There is a breakdown of amino acid sulfoxides.

Sulfenic acids are generated.

1-propenesulfenic acid is acted on by lacrimatory factor synthase (LFS).

Syn-propanethial-S-oxide is produced.

Gas diffuses through the air and reaches the eyes.

The diffused gas activates sensory neurons.

Tears are produced.

Which in an obtuse, but also synchronic way, brings us full circle to the subject of cromniancy, divination by onion.

Again, there appears to be evidence that its sphere-within-a-sphere structure caused the ancient Egyptians to observe the onion as a much-revered symbol of spirituality and eternity. They would take sacred oaths while placing their right hands on the onion. They divined the weather, sought romantic advice, and answers to important questions by inscribing names or words on onions, placing them on sacred altars, and waiting to see which ones would sprout first.

One of the things that interests me most about this veneration of the onion is that such reverence seems to be based, as previously stated, on the spherical concentricity of the onion’s structure; yet this is a structure that, at least in those times, could never be completely observed.

In order to perceive the onion’s systematic yet harmonious structure, and its unique rhythms, even perhaps through our tears, it is necessary to abuse the object, perhaps to destroy it. Even then, as we divine ourselves into its secrets, we never see the entirety of each sphere, the inner and outer sides, as a whole.
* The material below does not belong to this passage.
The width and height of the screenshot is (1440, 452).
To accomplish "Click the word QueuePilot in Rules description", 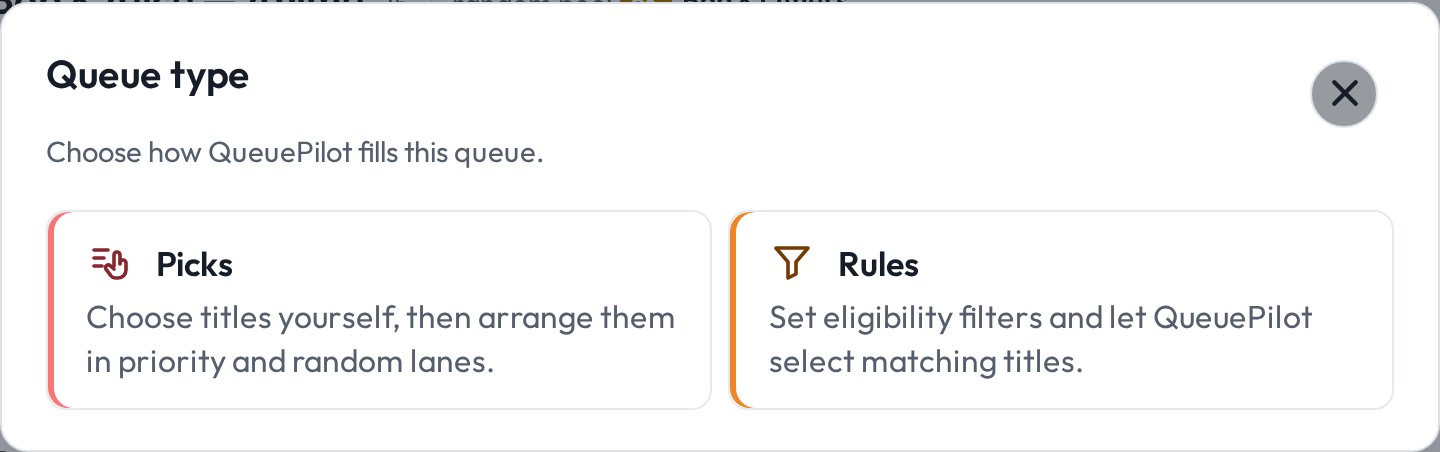I will tap(1233, 319).
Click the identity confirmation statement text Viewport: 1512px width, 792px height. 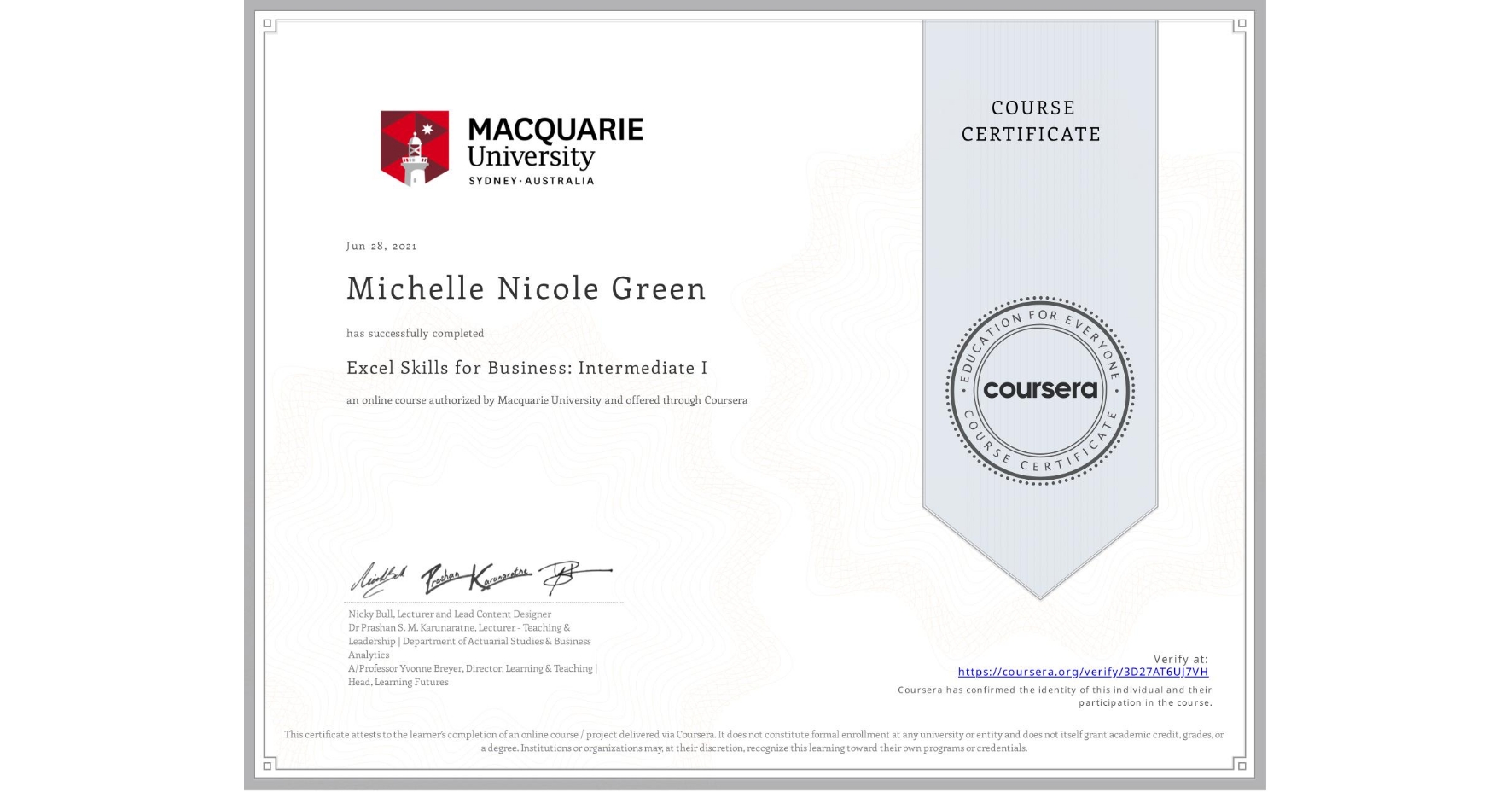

I am personally struck by the qualities of a single horizontal slice, about 1/8” to 3/16” thick. I try to punch out each ring, wholly, in order to observe each ring’s singular dynamism. Yet I still imagine how wonderful it would be to hold, in the palm of one hand, the “unbearable lightness” of a single whole interior onion sphere, and in the other, equally comfortably, the nucleus of art.